Information supplied:
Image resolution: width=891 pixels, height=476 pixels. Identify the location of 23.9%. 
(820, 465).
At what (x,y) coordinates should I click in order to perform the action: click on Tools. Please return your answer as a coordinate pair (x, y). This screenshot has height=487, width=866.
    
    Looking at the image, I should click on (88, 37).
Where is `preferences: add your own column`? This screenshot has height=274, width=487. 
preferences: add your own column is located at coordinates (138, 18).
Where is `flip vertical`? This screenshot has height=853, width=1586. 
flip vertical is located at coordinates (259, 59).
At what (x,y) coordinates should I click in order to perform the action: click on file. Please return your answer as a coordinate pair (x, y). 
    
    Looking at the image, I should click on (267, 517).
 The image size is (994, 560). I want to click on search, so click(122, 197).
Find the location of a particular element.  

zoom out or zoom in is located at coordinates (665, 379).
==
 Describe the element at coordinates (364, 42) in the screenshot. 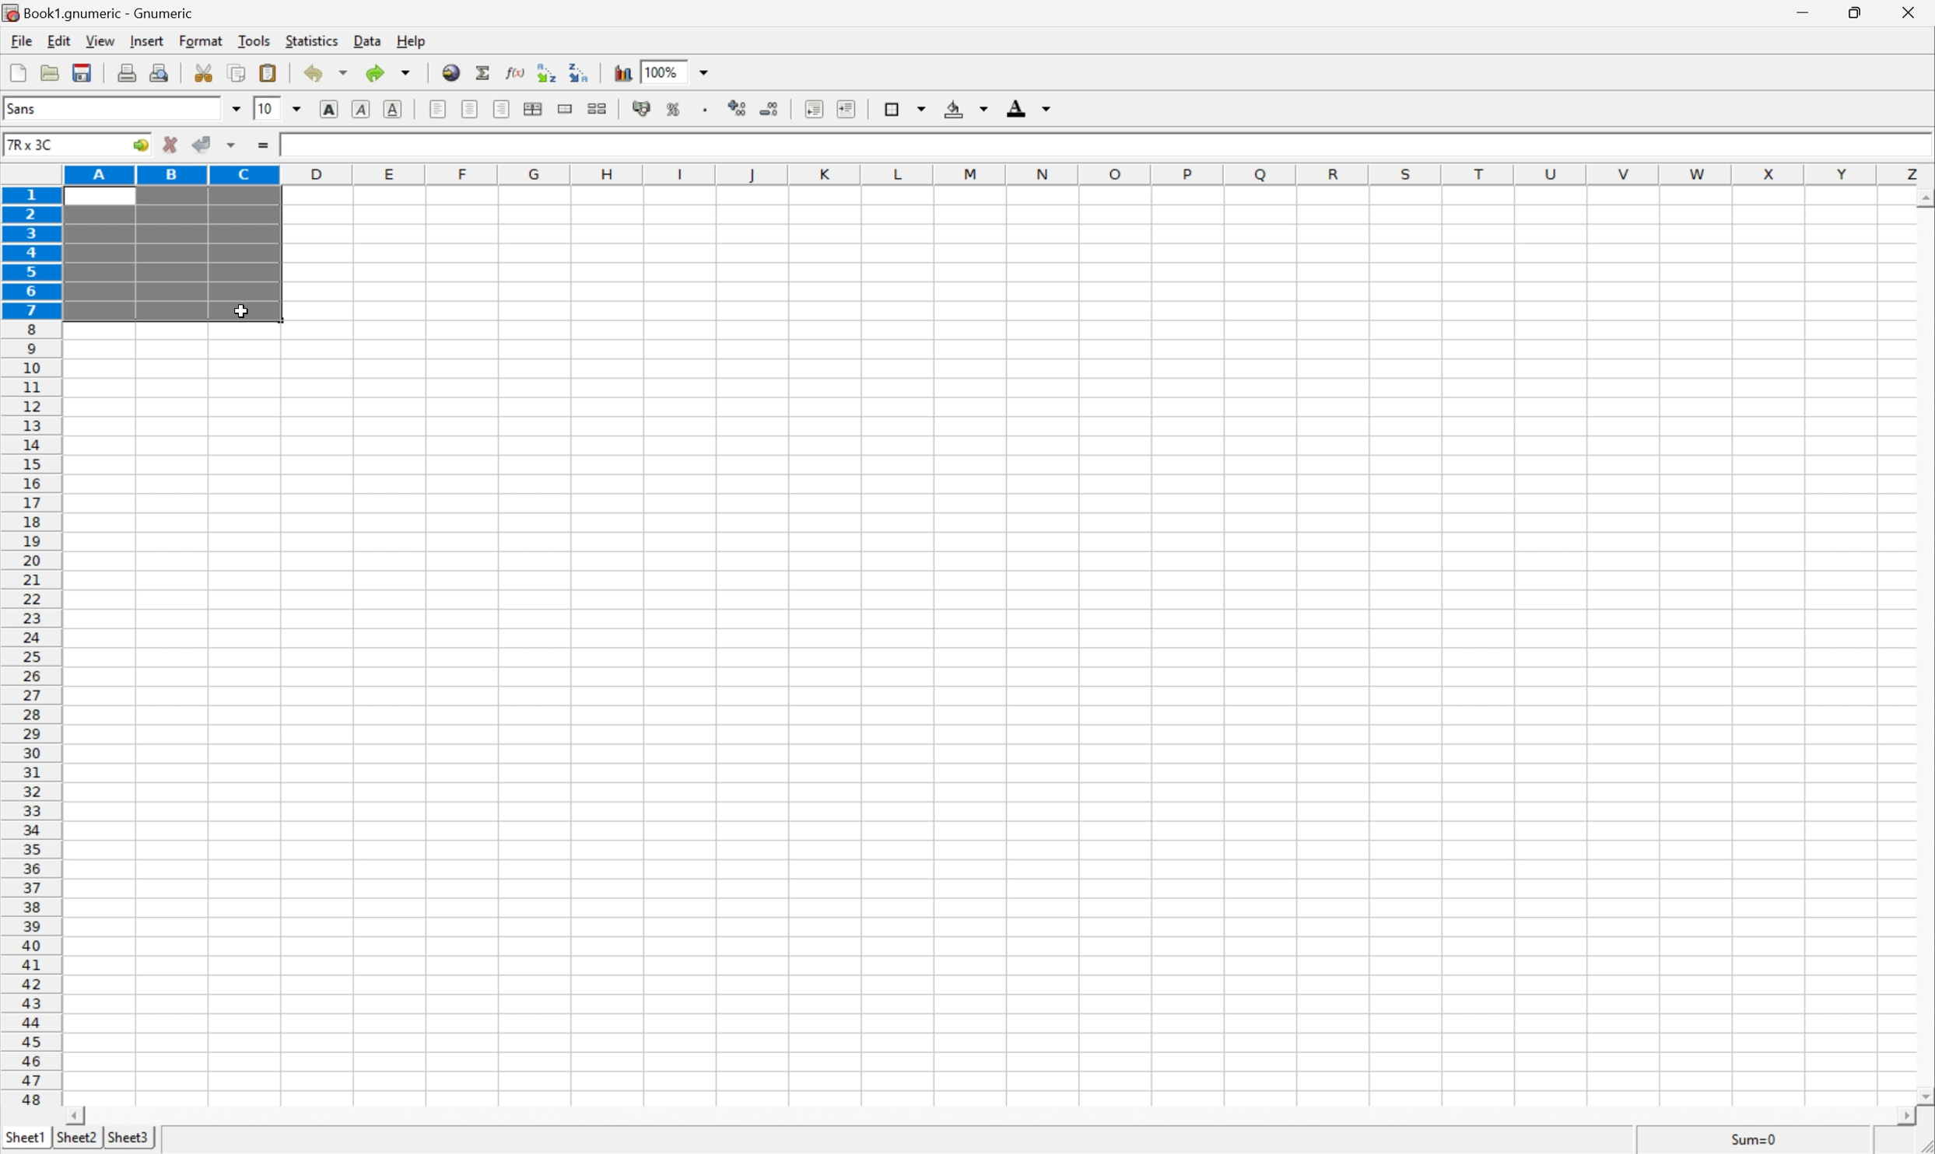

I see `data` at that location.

Given problem: Copy out everything from the line containing "Image resolution: width=891" down to the line containing "zoom out or", with both of those lines included.

The reply:
Image resolution: width=891 pixels, height=476 pixels. Identify the location of 23.9%. 
(820, 465).
At what (x,y) coordinates should I click in order to perform the action: click on Tools. Please return your answer as a coordinate pair (x, y). This screenshot has height=487, width=866.
    
    Looking at the image, I should click on (88, 37).
Where is `preferences: add your own column`? This screenshot has height=274, width=487. 
preferences: add your own column is located at coordinates (138, 18).
Where is `flip vertical`? This screenshot has height=853, width=1586. 
flip vertical is located at coordinates (259, 59).
At what (x,y) coordinates should I click in order to perform the action: click on file. Please return your answer as a coordinate pair (x, y). 
    
    Looking at the image, I should click on (267, 517).
 The image size is (994, 560). I want to click on search, so click(122, 197).
Find the location of a particular element.  

zoom out or zoom in is located at coordinates (665, 379).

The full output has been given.